March 27, 2020

Editorial

Live more as a domestic Church in COVID-19 outbreak

“The family that prays together stays together.”

Those words spoken by the late Holy Cross Father Patrick Peyton, also known as “The Rosary Priest,” have never rung truer for our world than they do today.

And as we continue trying to adjust to the pervasive effects on our daily lives brought about by COVID-19, the disease caused by the coronavirus, our faith must be the cornerstone of all we do.

In recent years, some in society have sought to shut down our faith in the public arena, but we cannot allow others to stifle our faith there or at home, which is where many of us could be for the next several weeks and beyond.

The “new normal,” as many are calling this unprecedented time because of the coronavirus pandemic, is anything but normal.

Schools are shut down, public Masses are suspended and churches are closed, and many—if not most of us—are now relegated to work from home because health care officials, among other things, say it is the safest place for us to be. We must heed their advice. Some of us may not return to work for weeks, or even months, and others sadly, have lost or will lose their jobs because of the numerous effects of this devastating illness.

This is something most of us are unfamiliar with, and it is a time where we must be humble enough to let our Creator know we need him to guide us on this ever-changing journey.

Families are encouraged to read Scripture or pray the rosary together. Archbishop Charles C. Thompson and other archdiocesan priests are celebrating daily and Sunday Masses online at www.archindy.org for all to view and pray with, and many other parishes throughout central and southern Indiana are using online resources not only for the celebration of the Eucharist but also for other faith-based activities. We encourage you to visit parish websites to see what resources are being offered.

Now is the time to put differences aside in our world and be there for our brothers and sisters in need. We must pray for all who have contracted this illness, not only here in the United States, but from China to Italy to Spain to every corner of the globe.

We must also pray that political and world leaders work tirelessly to address this pandemic and provide all the resources needed to get this situation under control. We realize for most of them, this is a challenge like no other.

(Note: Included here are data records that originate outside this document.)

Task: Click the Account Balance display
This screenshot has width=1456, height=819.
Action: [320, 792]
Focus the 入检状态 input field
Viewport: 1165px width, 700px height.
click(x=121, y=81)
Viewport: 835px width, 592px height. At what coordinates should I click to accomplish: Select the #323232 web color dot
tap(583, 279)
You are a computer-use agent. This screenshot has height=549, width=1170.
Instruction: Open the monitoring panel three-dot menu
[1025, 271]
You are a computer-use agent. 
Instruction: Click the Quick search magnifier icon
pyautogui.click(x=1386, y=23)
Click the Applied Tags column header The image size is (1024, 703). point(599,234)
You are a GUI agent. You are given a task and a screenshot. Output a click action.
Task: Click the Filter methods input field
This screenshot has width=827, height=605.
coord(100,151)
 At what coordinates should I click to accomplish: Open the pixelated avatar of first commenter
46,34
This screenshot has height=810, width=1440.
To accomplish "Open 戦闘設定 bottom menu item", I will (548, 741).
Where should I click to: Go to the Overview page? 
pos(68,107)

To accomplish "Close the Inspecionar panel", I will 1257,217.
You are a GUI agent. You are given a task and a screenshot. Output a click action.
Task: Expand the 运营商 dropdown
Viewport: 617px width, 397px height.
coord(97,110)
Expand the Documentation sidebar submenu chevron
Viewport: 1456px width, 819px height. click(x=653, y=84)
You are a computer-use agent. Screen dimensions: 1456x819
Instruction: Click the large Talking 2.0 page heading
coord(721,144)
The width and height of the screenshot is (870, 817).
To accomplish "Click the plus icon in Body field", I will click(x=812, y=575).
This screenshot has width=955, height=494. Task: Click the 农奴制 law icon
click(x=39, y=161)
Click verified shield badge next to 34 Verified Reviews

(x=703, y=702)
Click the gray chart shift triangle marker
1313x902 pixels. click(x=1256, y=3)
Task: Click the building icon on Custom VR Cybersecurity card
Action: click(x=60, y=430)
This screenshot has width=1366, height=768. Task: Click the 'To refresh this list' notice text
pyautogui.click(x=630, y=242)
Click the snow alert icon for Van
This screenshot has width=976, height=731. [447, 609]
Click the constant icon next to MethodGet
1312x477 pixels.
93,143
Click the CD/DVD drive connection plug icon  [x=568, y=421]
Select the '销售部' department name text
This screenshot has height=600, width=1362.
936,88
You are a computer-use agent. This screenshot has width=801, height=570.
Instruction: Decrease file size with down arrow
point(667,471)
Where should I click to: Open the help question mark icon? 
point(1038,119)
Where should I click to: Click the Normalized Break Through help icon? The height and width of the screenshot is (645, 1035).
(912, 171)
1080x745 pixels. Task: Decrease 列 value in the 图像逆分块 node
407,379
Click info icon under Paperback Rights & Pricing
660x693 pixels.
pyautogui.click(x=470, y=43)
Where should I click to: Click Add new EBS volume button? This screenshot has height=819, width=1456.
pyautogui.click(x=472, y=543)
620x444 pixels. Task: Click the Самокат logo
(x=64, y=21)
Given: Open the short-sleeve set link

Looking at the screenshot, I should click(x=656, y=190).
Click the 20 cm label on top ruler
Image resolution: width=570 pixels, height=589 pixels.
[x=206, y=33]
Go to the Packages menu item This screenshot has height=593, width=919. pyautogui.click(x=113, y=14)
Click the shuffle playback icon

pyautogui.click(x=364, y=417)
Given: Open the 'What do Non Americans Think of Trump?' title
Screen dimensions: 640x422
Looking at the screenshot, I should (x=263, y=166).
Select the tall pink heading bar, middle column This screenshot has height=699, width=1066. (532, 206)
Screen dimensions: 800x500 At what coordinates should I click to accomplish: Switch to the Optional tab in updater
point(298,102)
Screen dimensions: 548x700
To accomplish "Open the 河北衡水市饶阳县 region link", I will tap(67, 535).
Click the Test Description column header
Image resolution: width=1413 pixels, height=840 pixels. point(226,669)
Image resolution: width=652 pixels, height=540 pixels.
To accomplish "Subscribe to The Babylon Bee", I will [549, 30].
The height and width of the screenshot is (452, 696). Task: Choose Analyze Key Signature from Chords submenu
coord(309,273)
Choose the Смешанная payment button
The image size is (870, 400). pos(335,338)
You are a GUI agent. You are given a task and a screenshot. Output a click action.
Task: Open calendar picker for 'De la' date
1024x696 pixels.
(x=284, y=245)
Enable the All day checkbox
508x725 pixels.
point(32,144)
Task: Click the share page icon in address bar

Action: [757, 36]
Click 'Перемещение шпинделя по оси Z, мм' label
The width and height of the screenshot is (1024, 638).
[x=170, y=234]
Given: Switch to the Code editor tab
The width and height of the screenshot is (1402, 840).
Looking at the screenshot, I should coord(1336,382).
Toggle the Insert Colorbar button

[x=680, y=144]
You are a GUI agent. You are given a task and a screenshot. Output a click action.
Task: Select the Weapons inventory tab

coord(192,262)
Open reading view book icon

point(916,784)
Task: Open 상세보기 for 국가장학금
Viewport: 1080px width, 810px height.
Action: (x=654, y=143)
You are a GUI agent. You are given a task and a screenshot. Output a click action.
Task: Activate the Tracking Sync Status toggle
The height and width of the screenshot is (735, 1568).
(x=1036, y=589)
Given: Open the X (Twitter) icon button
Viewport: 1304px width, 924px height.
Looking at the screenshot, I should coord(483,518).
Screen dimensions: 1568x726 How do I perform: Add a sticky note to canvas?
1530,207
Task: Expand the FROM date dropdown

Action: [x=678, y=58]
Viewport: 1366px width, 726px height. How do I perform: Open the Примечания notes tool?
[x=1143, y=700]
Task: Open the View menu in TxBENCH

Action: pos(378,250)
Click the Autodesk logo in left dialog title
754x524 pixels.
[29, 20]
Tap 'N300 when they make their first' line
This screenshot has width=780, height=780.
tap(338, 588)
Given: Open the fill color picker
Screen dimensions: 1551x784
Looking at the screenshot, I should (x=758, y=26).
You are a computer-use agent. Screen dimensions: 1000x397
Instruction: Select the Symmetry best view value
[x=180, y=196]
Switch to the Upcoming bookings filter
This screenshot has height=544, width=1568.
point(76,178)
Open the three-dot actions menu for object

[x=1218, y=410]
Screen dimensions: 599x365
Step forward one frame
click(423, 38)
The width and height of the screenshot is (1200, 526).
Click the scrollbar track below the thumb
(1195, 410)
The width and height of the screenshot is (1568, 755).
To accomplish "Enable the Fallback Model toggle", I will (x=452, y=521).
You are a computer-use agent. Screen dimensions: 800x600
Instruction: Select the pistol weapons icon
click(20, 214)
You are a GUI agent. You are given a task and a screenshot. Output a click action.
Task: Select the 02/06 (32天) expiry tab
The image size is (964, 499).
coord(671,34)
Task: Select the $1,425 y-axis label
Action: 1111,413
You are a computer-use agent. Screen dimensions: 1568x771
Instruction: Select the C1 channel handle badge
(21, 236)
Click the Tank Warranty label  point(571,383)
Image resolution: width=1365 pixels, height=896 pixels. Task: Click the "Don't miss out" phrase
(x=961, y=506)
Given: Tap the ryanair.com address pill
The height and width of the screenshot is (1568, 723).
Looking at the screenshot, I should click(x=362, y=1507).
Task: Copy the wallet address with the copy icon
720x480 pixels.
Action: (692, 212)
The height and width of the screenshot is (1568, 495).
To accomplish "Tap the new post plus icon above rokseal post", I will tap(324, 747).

Pope Francis said as much in a recent interview with La Stampa, an Italian newspaper. As more countries continue to lock down and isolate to stem the spread of the coronavirus, “we can only get out of this situation together as a whole humanity,” he said.

The Holy Father said that although Christians must live this moment in history with “penance, compassion and hope,” both believers and nonbelievers “are all in the same boat” and must confront the challenge together.

“What helps us is synergy, mutual collaboration, the sense of responsibility and the spirit of sacrifice that is generated in many places,” Pope Francis said. “We do not have to make a distinction between believers and nonbelievers; let’s go to the root: humanity. Before God, we are all his children.”

Reflecting on the Lenten season, the pope added that acts of prayer and fasting are an exercise that “trains us to look at the others with solidarity, especially those who suffer.”

As we continue our family’s prayers, we must also include medical professionals—doctors, nurses, emergency medical technicians, first responders and all practitioners—on the front lines who are working nonstop, many putting themselves at tremendous risk for the greater good.

Though much of the world is enveloped in darkness, we must offer our family’s prayers, God willing, as a beacon of light in this challenging time.

As Father Peyton reminds us, “A world at prayer is a world at peace.”